Forty percent of millennials believe the U.S. government should be able to censor speech that is considered offensive to minority groups,  a new poll from Pew Research Center finds.

The Pew poll identified a notable disparity in opinion between millennials—those ages 18 to 34—and those surveyed from three other age groups.

The poll found that 27 percent of Generation X, those ages 35 to 50, favor such government censorship, as did 24 percent of baby boomers, ages 51 to 69.

By comparison, only 12 percent of the so-called Silent Generation, ages 70 to 87, agreed.

“Compared with people we surveyed in dozens of nations, Americans as a whole are less likely to favor the government being able to prevent speech of any kind,” Pew’s Jacob Poushter wrote.

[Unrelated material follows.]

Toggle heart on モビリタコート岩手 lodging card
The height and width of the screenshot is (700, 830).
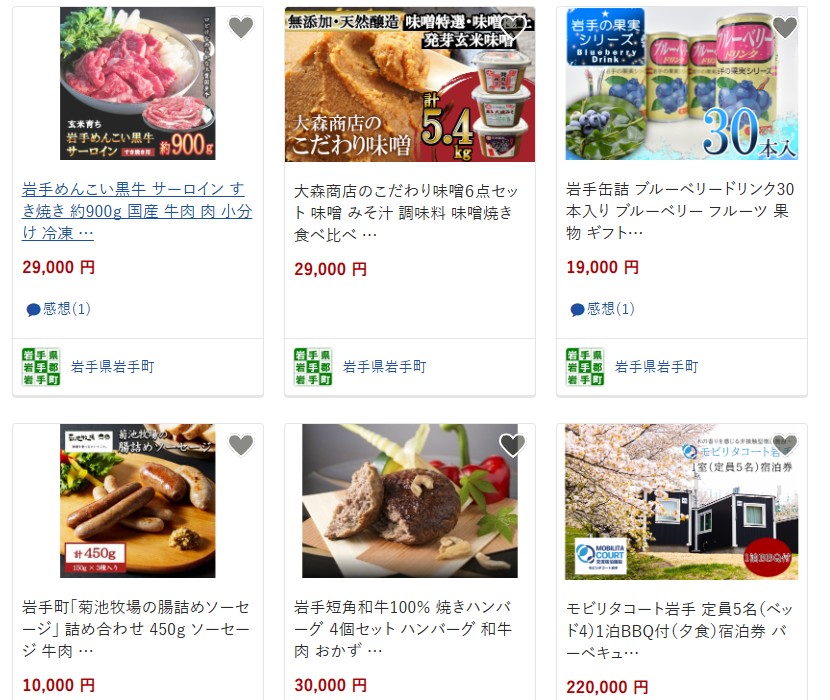pyautogui.click(x=785, y=445)
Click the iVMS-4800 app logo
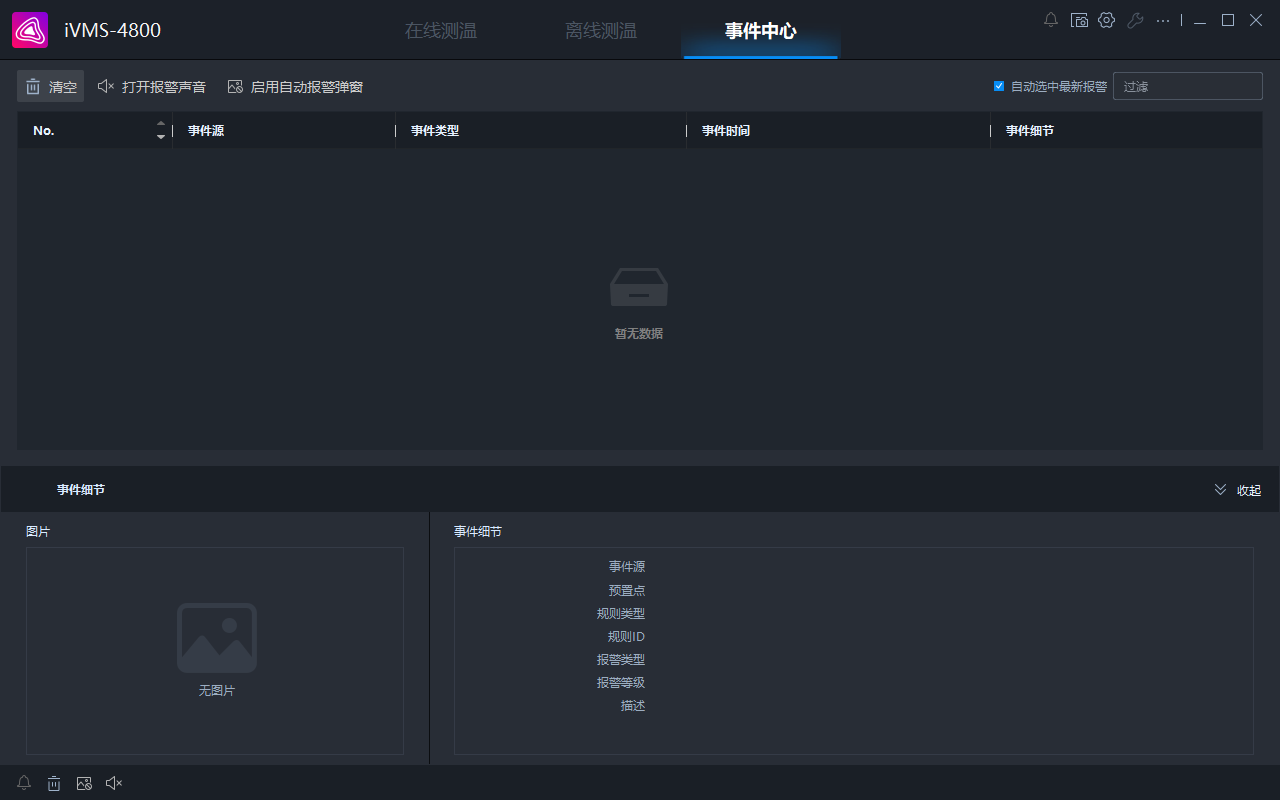Viewport: 1280px width, 800px height. [30, 30]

Conflict and protests over the role of free speech in race relations recently has flared at the University of Missouri and on college campuses throughout the U.S. Similar debates over the ideas of gender and privilege versus free speech also have gained the spotlight on campuses.

However, despite the growing popularity of censorship, the poll found that those with less education are more likely to favor it.

Among Americans with a college degree or higher, 22 percent expressed support for the idea of government censorship speech. The number jumps to 29 percent among those with only some college education, and to 31 percent for those with a high school education or less.